The highest-rated player of that elite group since those moves were made is 20-year-old Venezuelan infielder Gleyber Torres, a player who made his way to the Bronx from the Chicago Cubs in return for Aroldis Chapman.
Now, not only is Torres considered the top Yankees prospect, but the No. 1 prospect in all of baseball.
MiLB.com recently reset their rankings to account for players who have subsequently made the jump full-time to the Majors, and in doing so, a path was cleared for Torres - whose 2017 season came to an abrupt end when he injured his elbow in a freak sliding injury into home plate, later requiring Tommy John surgery - to take over the pole position.
New York Mets infielder Amed Rosario "graduated" out of the Top-100 prospect rankings list, and in moved Torres, who sits above other highly regarded farmhands like Victor Robles of the Nationals, Vladimir Guerrero Jr. of the Blue Jays, Eloy Jimenez of the White Sox and Ronald Acuna of the Braves.

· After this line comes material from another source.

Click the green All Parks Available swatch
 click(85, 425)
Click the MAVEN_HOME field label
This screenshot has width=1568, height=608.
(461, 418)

After becoming the youngest-ever winner of the Arizona Fall League MVP Award last year, Torres entered spring training 2017 with high hopes of potentially playing his way onto the Major League club despite his youthful inexperience at just 20 years old. He appeared to be on that exact path too, until injuring his non-throwing elbow while sliding home and ending his year on June 17.
In Grapefruit League action, Torres wowed over 19 games. He finished the spring with a .448 batting average, two homers, six doubles, one triple, nine RBI and eight runs scored in 32 trips to the plate.
Torres played 55 games in the minor leagues this season - 32 in Double-A and 23 in Triple-A - and the higher he rose in the farm system, the more impressive his play was on the field. Torres slashed .273/.367/.496 with five homers, 18 RBI, 22 runs, five stolen bases and 16 extra-base hits for the Double-A Trenton Thunder, then he brought his game to another level upon his promotion to Triple-A.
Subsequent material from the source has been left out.